Exercise prompt: Where a picture occurs in the data, omit it, and copy all remaining data exactly.

Exercise materials:
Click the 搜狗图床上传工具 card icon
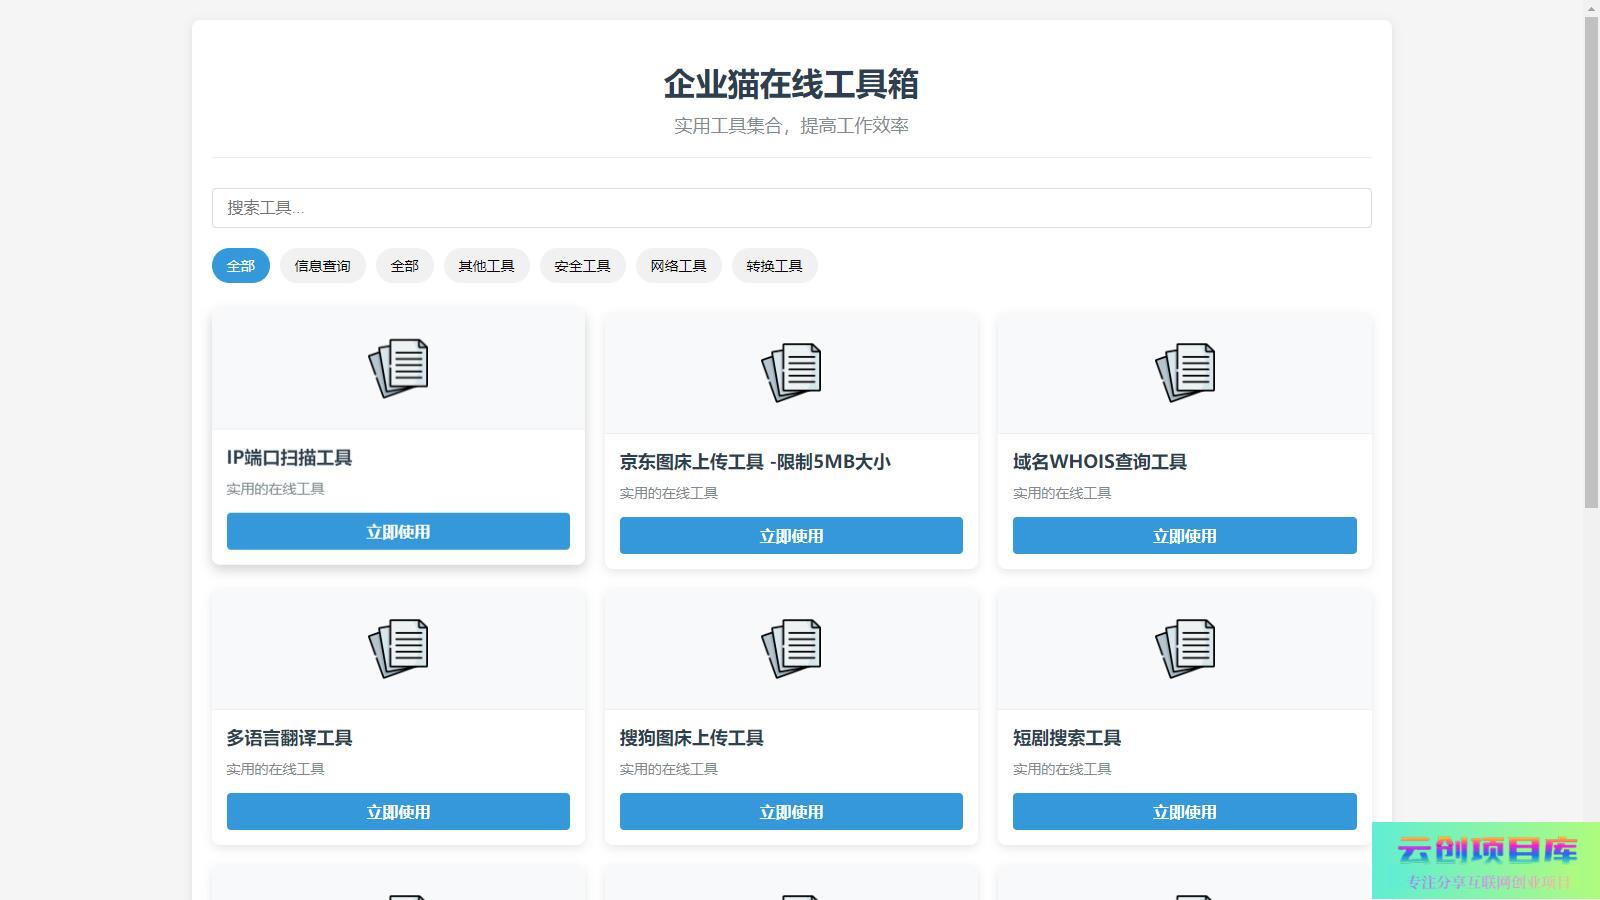 (791, 648)
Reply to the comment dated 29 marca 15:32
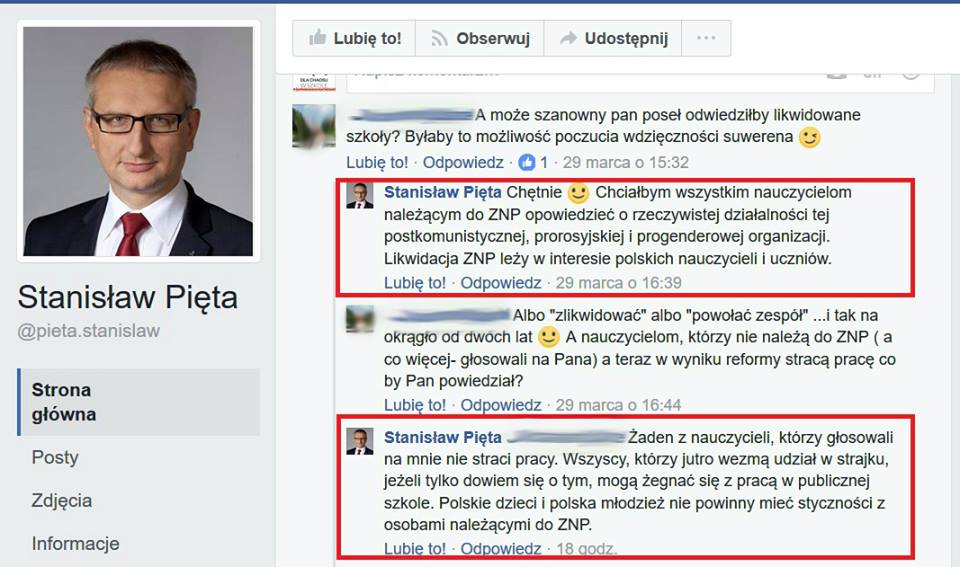 tap(463, 162)
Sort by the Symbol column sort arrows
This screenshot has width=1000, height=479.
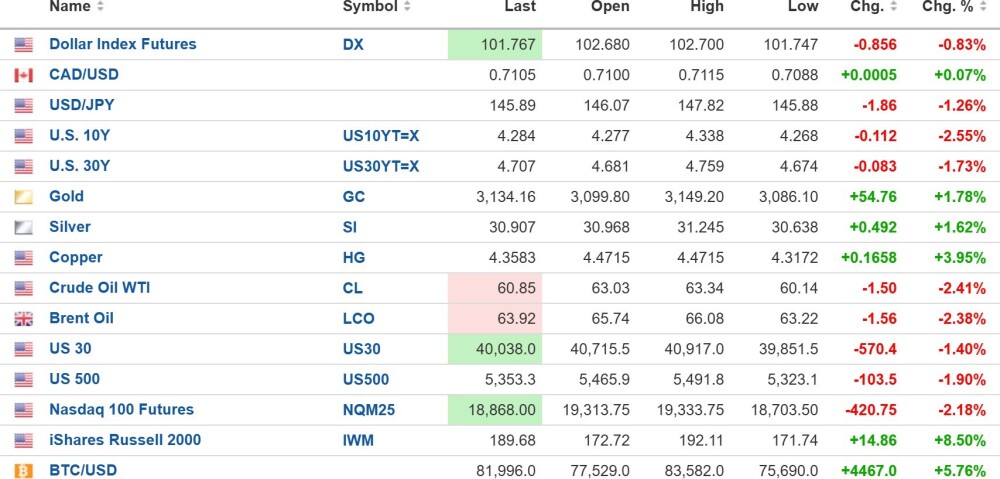[406, 7]
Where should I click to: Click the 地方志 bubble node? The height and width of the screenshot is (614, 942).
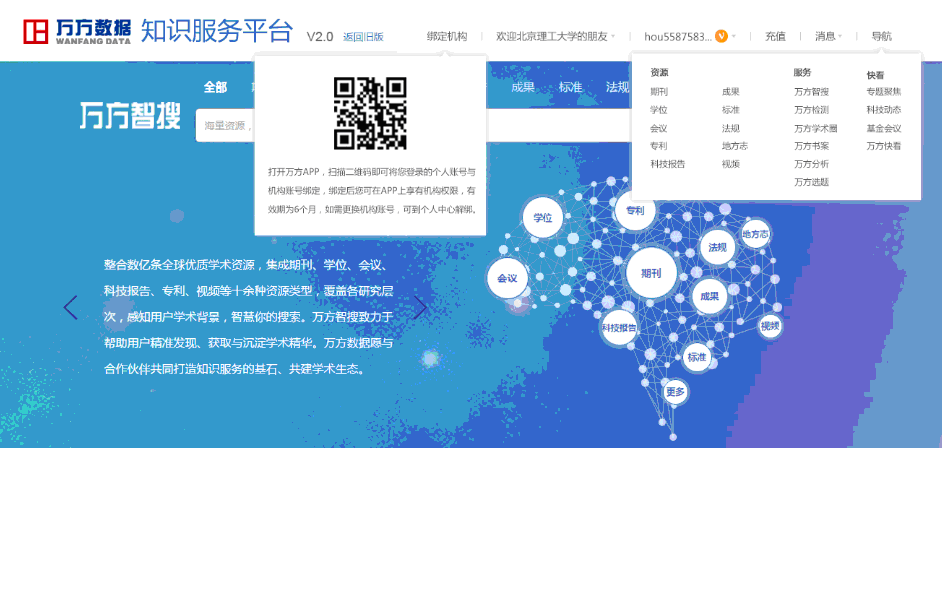pos(755,234)
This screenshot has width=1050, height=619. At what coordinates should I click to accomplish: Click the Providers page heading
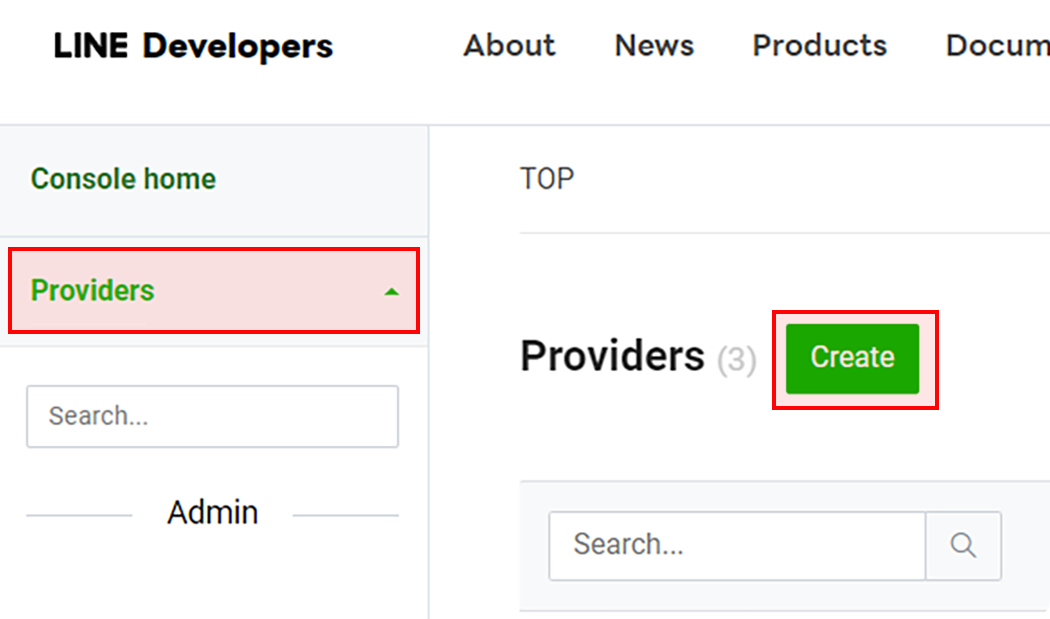tap(612, 357)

Reply:
Click the 搜狗图床上传工具 card icon
 (791, 648)
Reply to the comment dated 29 marca 15:32
 tap(463, 162)
Sort by the Symbol column sort arrows
This screenshot has width=1000, height=479.
[406, 7]
Where should I click to: Click the 地方志 bubble node? The height and width of the screenshot is (614, 942).
pos(755,234)
This screenshot has width=1050, height=619. At what coordinates should I click to accomplish: Click the Providers page heading
tap(612, 357)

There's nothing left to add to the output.